▶

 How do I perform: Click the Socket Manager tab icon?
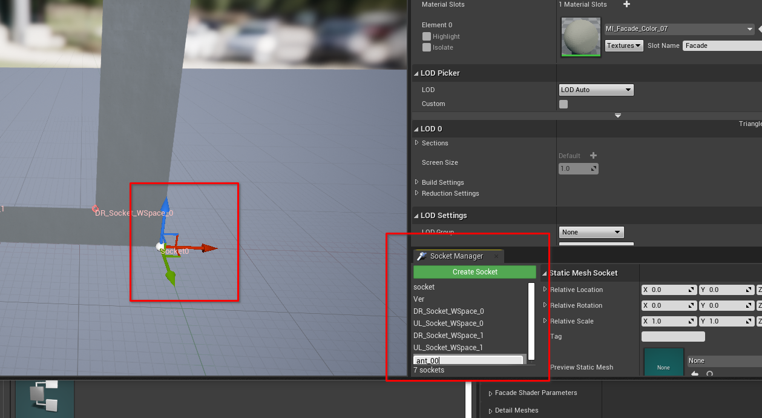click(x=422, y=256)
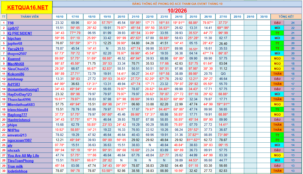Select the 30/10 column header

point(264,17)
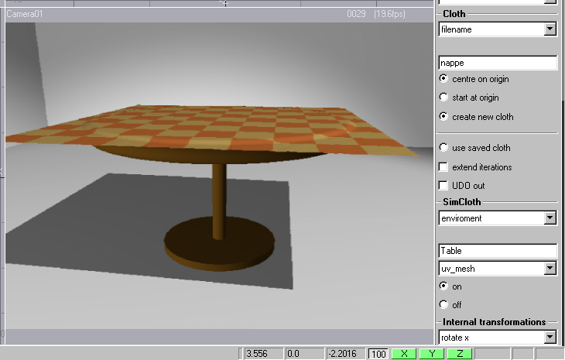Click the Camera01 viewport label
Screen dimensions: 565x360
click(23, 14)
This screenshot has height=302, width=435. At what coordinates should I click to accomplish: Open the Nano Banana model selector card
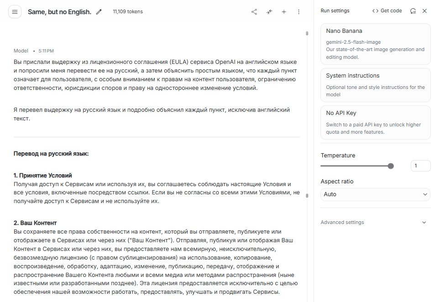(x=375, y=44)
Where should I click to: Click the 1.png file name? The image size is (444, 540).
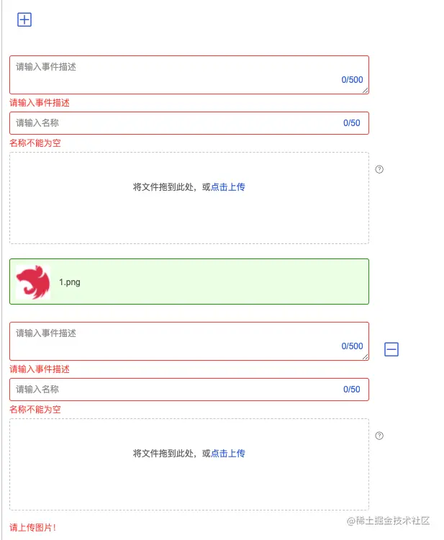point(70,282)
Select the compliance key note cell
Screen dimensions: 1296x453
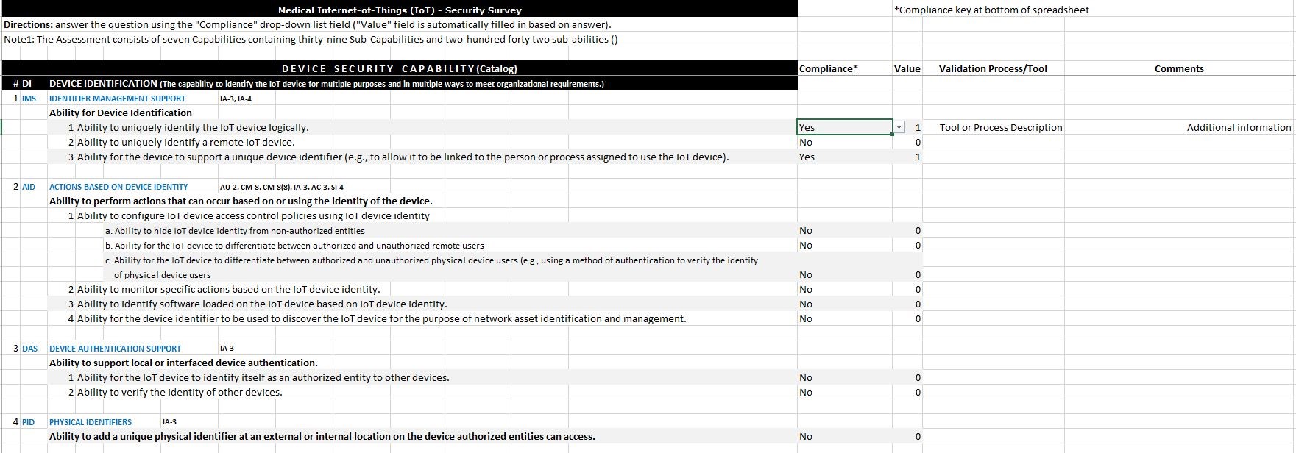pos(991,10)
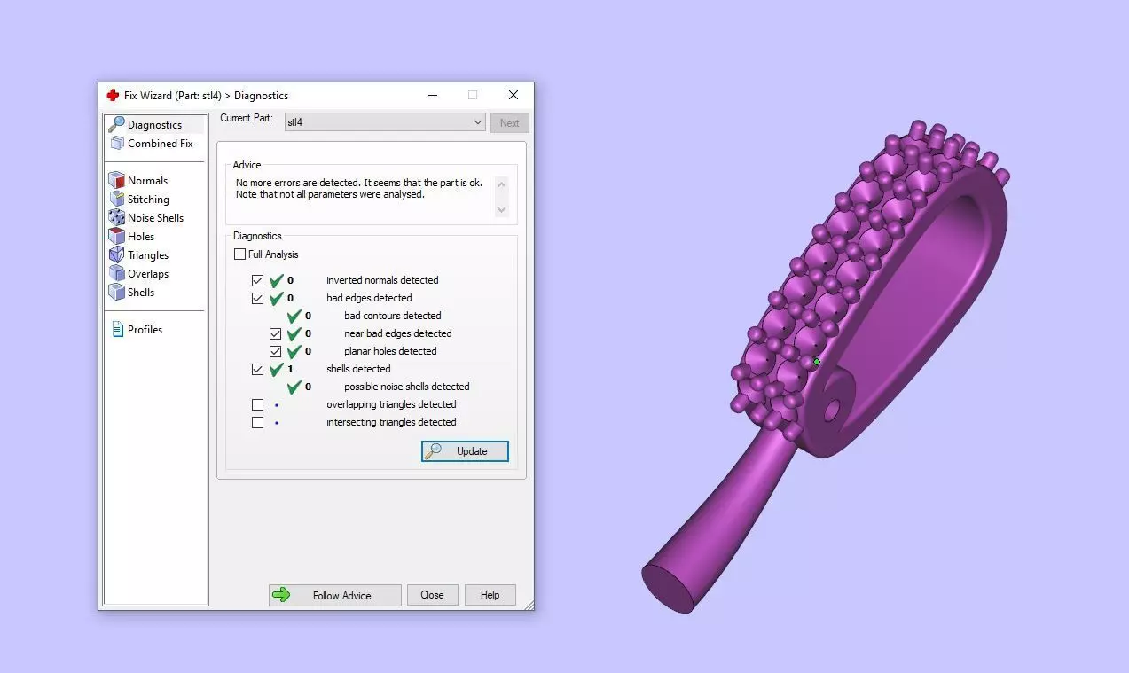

◀

→ PROBLEM DESCRIPTION: Beginning at the line with "Where should I", reproduce each line exactly through the last line of the records above, with pictures left out.

→ REPLY TO THE TASK:
Where should I click to: Click the 1.png file name? The image size is (444, 540).
point(70,282)
Select the compliance key note cell
Screen dimensions: 1296x453
pos(991,10)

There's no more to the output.